Given request a: In the aluminum production text, to what temperature is the slurry heated in the digester?

Text extract:
###

# How Aluminum is Produced



## alshangiti (12 ديسمبر 2007)

. [SIZE=+2]*Stage 1
Converting Bauxite to Alumina*[/SIZE]
STEP 1- Crushing and Grinding: Alumina recovery begins by passing the bauxite through screens to sort it by size. It is then crushed to produce relatively uniformly sized material. The ore is then fed into large grinding mills and mixed with a caustic soda solution (sodium hydroxide) at high temperature and pressure. The grinding mill rotates like a huge drum while steel rods - rolling around loose inside the mill - grind the ore to an even finer consistency. The process is a lot like a kitchen blender only much slower and much larger. The material finally discharged from the mill is called *slurry*

The resulting liquor contains a solution of sodium aluminate and undissolved bauxite residues containing iron, silicon, and titanium. These residues - commonly referred to as "red mud" - gradually sink to the bottom of the tank and are removed. 








*STEP 2-Digesting:* The slurry is pumped to a digester where the chemical reaction to dissolve the alumina takes place. In the digester the slurry - under 50 pounds per square inch pressure - is heated to 300 °Fahrenheit (145 °Celsius). It remains in the digester under those conditions from 30 minutes to several hours. 
More caustic soda is added to dissolve aluminum containing compounds in the slurry. Undesirable compounds either don't dissolve in the caustic soda, or combine with other compounds to create a scale on equipment which must be periodically cleaned. The digestion process produces a sodium aluminate solution. Because all of this takes place in a pressure cooker, the slurry is pumped into a series of "*flash tanks*" to reduce the pressure and heat before it is transferred into "*settling tanks*." 



*STEP 3-Settling:* Settling is achieved primarily by using gravity, although some chemicals are added to aid the process. Just as a glass of sugar water with fine sand suspended in it will separate out over time, the impurities in the slurry - things like sand and iron and other trace elements that do not dissolve - will eventually settle to the bottom. 
The liquor at the top of the tank (which looks like coffee) is now directed through a series of filters. After washing to recover alumina and caustic soda, the remaining red mud is pumped into large storage ponds where it is dried by evaporation.




The alumina in the still warm liquor consists of tiny, suspended crystals. However there are still some very fine, solid impurities that must be removed. Just as coffee filters keep the grounds out of your cup, the filters here work the same way. 
The giant-sized filters consist of a series of "leaves" - big cloth filters over steel frames - and remove much of the remaining solids in the liquor. The material caught by the filters is known as a "*filter cake*" and is washed to remove alumina and caustic soda. The filtered liquor - a sodium aluminate solution - is then cooled and pumped to the "*precipitators*."









*STEP 4-Precipitation:* Imagine a tank as tall as a six-story building. Now imagine row after row of those tanks called *precipitators*. The clear sodium aluminate from the settling and filtering operation is pumped into these precipitators. Fine particles of alumina - called "seed crystals" (alumina hydrate) - are added to start the precipitation of pure alumina particles as the liquor cools. Alumina crystals begin to grow around the seeds, then settle to the bottom of the tank where they are removed and transferred to "*thickening tanks*." Finally, it is filtered again then transferred by conveyor to the "*calcination kilns*."

###

Data for this exercise:
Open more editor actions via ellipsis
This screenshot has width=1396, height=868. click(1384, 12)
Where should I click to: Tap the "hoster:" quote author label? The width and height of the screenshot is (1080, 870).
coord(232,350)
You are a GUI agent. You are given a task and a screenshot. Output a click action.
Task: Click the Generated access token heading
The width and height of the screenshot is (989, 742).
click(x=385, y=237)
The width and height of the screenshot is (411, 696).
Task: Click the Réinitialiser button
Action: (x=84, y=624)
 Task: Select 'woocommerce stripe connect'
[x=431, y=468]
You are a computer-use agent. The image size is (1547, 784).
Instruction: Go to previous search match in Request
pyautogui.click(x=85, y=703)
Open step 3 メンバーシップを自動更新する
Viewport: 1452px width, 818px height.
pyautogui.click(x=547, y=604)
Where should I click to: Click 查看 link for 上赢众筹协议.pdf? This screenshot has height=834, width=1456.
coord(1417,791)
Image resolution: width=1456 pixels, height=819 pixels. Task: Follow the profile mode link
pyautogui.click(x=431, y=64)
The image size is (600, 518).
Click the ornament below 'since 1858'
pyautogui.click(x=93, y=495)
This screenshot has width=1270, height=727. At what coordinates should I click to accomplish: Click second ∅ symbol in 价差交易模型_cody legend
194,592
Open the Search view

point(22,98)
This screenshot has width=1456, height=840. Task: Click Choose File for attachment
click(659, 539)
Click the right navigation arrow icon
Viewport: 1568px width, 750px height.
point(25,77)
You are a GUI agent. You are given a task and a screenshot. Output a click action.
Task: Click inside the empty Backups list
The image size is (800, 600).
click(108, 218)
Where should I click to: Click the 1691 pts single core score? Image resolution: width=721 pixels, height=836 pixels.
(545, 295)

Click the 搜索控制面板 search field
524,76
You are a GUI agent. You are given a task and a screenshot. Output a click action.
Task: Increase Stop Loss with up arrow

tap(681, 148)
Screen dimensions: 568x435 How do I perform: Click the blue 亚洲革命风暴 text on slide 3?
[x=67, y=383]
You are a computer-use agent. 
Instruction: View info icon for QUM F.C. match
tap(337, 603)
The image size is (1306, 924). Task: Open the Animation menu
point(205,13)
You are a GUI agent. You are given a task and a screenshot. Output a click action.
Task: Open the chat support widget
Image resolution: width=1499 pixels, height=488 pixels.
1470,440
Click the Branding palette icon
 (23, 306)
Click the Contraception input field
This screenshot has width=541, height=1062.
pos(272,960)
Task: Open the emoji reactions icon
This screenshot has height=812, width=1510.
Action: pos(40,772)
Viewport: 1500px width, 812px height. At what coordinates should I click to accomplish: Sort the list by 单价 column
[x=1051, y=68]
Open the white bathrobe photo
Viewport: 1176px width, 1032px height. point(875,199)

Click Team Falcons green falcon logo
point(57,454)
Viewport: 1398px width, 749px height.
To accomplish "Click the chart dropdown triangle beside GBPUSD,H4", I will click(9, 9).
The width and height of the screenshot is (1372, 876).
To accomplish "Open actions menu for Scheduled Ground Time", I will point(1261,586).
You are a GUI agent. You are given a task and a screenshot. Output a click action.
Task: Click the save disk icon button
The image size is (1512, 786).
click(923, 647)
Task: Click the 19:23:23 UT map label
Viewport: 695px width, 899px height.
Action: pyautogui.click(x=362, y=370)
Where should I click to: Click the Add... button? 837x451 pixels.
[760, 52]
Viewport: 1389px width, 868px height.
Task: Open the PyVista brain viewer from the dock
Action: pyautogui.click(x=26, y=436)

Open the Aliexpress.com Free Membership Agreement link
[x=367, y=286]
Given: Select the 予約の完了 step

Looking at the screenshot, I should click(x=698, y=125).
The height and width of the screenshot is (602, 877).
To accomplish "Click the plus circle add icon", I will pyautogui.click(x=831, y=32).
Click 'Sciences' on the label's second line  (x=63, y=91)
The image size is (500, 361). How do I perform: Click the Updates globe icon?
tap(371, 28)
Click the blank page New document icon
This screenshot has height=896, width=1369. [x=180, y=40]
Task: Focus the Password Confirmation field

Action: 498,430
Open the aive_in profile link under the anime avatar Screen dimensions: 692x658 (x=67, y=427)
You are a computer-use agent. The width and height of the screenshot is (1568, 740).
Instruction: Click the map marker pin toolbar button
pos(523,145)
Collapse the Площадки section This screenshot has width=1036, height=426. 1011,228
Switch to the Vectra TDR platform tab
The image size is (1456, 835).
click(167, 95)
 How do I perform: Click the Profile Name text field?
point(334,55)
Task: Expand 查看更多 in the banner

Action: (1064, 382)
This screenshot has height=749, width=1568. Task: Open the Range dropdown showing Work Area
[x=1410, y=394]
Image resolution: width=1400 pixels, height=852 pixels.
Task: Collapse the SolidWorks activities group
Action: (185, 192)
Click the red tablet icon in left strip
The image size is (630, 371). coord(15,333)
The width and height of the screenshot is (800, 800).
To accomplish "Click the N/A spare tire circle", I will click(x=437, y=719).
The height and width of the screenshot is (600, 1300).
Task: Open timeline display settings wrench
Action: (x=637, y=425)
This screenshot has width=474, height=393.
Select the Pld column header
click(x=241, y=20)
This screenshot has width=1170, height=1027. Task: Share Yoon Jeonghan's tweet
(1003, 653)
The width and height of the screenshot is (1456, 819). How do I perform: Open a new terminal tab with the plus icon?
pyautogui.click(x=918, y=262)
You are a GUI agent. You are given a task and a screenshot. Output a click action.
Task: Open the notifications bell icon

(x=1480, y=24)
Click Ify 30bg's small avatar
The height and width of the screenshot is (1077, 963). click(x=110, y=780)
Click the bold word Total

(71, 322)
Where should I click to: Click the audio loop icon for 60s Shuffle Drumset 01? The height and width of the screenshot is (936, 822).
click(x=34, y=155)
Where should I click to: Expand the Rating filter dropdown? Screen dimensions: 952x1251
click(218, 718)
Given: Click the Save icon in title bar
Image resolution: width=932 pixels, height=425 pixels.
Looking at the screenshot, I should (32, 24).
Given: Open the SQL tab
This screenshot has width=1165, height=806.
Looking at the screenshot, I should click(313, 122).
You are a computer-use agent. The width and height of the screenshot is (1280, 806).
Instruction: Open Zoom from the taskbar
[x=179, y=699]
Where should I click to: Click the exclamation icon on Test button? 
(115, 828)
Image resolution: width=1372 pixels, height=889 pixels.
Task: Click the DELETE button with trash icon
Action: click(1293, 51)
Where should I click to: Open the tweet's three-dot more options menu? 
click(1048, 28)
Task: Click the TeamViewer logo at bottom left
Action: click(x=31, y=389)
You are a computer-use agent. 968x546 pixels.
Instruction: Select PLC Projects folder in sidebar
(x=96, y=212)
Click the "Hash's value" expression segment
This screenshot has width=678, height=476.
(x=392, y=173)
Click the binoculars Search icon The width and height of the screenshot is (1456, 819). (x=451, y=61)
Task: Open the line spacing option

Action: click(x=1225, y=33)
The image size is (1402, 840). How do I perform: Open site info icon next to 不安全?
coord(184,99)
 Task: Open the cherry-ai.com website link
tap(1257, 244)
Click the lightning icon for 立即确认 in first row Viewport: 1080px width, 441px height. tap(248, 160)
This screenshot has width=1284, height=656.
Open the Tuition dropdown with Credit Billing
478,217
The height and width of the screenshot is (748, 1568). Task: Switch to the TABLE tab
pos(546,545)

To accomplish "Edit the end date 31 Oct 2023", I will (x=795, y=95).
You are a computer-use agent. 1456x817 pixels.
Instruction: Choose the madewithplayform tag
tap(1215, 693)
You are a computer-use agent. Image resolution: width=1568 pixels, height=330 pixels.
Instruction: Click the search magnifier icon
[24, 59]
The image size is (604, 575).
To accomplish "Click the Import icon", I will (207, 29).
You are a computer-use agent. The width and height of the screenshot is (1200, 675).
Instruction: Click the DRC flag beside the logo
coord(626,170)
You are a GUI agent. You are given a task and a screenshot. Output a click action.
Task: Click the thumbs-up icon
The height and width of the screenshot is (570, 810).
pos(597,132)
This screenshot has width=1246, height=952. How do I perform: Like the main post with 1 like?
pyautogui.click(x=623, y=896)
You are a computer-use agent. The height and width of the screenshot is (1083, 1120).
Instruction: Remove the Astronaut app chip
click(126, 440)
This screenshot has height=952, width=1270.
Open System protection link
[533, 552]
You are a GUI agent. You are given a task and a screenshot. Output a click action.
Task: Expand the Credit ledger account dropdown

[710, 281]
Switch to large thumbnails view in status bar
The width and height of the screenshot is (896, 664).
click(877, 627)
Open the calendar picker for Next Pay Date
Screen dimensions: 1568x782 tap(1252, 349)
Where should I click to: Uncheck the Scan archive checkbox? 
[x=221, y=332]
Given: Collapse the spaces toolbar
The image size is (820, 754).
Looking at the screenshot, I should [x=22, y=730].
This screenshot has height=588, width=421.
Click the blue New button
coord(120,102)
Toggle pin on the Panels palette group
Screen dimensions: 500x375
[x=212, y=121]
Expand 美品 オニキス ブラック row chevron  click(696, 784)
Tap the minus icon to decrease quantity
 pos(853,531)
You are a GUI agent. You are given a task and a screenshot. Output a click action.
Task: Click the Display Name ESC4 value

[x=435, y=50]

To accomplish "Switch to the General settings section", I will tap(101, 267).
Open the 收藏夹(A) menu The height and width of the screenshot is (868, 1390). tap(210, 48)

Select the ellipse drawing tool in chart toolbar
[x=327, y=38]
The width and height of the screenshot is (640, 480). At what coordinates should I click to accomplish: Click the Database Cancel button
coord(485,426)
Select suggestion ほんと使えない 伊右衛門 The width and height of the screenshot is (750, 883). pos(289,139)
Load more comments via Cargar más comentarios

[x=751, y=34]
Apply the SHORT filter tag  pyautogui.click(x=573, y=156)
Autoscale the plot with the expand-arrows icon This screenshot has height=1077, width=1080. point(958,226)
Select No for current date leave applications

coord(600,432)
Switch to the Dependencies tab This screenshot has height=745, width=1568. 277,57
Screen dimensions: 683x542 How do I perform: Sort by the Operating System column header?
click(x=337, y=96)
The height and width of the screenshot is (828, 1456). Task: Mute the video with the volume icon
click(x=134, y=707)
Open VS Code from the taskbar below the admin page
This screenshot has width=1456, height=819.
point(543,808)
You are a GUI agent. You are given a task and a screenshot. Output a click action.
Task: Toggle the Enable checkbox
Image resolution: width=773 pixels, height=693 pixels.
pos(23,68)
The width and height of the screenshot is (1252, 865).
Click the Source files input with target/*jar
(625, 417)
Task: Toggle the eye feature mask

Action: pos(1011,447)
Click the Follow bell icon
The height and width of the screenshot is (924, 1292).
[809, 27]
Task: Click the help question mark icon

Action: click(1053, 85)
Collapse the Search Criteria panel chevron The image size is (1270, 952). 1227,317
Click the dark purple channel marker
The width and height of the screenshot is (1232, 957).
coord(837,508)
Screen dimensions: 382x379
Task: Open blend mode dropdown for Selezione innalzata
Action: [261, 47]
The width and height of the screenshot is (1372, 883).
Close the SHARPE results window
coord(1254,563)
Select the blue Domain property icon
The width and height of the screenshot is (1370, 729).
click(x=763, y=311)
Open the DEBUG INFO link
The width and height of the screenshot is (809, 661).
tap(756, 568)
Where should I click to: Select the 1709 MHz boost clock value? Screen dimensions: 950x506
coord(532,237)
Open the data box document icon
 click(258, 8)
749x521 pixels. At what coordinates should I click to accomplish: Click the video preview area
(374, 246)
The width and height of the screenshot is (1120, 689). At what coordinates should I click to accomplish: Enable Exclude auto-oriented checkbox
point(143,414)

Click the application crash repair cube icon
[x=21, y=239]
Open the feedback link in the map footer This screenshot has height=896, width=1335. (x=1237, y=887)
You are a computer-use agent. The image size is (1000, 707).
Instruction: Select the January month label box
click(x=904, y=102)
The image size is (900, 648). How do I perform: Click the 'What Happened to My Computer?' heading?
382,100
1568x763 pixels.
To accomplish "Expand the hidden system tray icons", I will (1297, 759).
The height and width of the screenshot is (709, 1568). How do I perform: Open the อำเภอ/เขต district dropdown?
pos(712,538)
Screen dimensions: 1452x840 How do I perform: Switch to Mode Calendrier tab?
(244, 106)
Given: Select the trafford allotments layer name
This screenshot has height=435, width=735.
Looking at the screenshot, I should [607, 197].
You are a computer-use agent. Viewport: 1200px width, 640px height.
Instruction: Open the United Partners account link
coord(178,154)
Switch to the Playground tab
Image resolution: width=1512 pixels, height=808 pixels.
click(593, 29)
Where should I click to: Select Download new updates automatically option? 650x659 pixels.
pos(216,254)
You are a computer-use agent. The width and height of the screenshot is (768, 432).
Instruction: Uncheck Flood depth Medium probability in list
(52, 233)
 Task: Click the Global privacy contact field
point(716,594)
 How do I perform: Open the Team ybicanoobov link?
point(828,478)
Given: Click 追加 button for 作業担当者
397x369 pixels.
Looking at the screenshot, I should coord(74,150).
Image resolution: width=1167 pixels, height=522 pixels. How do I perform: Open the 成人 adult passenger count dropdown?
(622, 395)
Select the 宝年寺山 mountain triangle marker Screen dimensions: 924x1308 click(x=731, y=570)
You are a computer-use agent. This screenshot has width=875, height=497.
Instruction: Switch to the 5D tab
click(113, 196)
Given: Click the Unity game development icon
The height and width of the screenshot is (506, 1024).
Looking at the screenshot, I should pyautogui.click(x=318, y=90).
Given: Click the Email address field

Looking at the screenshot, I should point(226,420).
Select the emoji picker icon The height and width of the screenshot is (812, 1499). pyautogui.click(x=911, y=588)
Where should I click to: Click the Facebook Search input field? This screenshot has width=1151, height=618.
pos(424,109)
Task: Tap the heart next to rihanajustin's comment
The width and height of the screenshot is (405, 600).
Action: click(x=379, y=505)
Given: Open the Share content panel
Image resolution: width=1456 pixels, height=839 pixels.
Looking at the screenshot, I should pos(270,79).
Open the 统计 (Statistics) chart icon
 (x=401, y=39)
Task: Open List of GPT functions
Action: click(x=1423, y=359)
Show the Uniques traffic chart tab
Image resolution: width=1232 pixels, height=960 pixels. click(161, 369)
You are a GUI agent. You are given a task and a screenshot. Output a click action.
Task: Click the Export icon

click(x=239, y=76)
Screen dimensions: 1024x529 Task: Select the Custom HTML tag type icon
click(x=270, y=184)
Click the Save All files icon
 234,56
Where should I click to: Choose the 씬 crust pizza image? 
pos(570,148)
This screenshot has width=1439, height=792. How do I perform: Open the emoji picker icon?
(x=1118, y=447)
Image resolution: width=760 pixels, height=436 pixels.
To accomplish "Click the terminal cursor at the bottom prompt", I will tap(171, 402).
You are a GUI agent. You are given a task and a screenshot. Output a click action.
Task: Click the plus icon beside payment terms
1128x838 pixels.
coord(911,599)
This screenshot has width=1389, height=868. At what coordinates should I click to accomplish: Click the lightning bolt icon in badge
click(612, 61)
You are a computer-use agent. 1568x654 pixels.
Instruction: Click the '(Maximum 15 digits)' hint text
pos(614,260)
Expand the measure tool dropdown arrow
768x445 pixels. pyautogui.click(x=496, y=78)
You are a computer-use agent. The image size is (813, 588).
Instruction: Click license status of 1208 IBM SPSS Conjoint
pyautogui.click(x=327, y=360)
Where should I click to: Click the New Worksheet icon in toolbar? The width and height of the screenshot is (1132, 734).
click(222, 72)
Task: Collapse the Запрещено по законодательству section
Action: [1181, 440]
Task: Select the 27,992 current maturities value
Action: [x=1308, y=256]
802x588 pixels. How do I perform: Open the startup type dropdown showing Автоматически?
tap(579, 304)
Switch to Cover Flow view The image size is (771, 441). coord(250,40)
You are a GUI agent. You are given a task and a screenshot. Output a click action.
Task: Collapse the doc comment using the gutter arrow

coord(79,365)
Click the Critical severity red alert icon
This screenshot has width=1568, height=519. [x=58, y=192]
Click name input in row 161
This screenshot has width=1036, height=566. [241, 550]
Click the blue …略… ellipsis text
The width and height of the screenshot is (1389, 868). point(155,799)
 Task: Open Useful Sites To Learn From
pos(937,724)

###

Given request b: From the listing, copy out the lines unchanged. Begin at the line containing "will tap(101, 267)." and stop after the line containing "coord(485,426)".

Full output a: 300 °Fahrenheit (145 °Celsius).

Full output b:
To accomplish "Switch to the General settings section", I will tap(101, 267).
Open the 收藏夹(A) menu The height and width of the screenshot is (868, 1390). tap(210, 48)

Select the ellipse drawing tool in chart toolbar
[x=327, y=38]
The width and height of the screenshot is (640, 480). At what coordinates should I click to accomplish: Click the Database Cancel button
coord(485,426)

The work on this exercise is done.